Pour toutes mes pièces, j'utilise du grès chamotté de couleur ivoire, noir, roux ou bordeaux. J'aime que la couleur naturelle du grès transparaisse sur chacune de mes pièces. 
In fine, l'une des choses les plus importantes pour moi, c'est la texture, le caractère brut d'une pièce. Il est essentiel de sentir, ressentir la matière lorsque l'on tient une céramique entre ses mains, afin de s'y sentir connecté, comme un rituel.

Parle-nous de la pièce que tu as imaginée pour la carte blanche Floraison Créative de Sessùn.
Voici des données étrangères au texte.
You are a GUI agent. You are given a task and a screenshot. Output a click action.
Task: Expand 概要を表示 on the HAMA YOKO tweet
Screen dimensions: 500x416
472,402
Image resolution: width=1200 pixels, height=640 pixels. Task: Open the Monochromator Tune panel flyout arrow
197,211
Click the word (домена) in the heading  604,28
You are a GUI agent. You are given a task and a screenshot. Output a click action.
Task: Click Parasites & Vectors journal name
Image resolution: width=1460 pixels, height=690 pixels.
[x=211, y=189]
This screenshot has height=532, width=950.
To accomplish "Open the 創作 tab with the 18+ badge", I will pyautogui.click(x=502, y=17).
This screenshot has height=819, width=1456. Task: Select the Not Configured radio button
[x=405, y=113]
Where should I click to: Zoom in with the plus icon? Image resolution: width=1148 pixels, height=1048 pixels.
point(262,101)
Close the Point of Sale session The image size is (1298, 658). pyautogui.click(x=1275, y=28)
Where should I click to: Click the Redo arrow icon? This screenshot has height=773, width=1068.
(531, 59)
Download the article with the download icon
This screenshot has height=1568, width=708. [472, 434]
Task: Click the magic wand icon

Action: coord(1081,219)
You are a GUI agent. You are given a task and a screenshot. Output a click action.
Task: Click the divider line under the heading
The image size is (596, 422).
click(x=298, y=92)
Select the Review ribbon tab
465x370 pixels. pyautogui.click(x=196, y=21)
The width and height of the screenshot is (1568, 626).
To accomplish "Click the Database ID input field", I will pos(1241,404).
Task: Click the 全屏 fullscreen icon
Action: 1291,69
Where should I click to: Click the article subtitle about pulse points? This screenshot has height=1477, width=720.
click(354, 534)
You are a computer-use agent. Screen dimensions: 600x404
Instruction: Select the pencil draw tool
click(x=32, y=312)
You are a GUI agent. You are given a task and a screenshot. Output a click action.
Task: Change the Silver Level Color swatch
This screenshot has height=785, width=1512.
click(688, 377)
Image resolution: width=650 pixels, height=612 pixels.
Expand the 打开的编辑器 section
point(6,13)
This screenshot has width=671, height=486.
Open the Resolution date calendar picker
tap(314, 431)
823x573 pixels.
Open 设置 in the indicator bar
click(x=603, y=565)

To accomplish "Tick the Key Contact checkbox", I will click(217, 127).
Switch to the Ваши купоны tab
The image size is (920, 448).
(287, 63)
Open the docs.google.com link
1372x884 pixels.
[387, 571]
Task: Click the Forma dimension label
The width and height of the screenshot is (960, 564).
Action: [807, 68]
Mon Flacon de compagnie est la résultante d'une réflexion autour de la céramique domestique, ou comment créer une pièce attachante avec laquelle on aurait envie de vivre, de partager le même cadre de vie. L'idée de la céramique de compagnie, en écho à l'animal de compagnie, a germé. Elle est très organique, on la visualise presque en train de respirer. Sa carapace, entre les écailles d'un pangolin roulé en boule et le plumage noir ponctué de pois blancs d'une pintade africaine, apparait comme une seconde peau. Cette pièce a pour vocation de stimuler l'imaginaire.
De plus, mon Flacon de compagnie est la continuité d'une expérimentation typologique. En effet, je travaille sur une série de flacons que j'imagine pouvant contenir de précieux élixirs. J'en ai façonné plus d'une vingtaine ces derniers mois. Cette très grande pièce est une réinterprétation disproportionnée des mes flacons classiques, qui bouscule la notion d'échelle.

Que retiens-tu de cette expérience de carte blanche ?

Une carte blanche, c'est tout ce dont un·e artiste rêve : c'est donner vie à nos réflexions originales et avoir l'opportunité de les partager publiquement.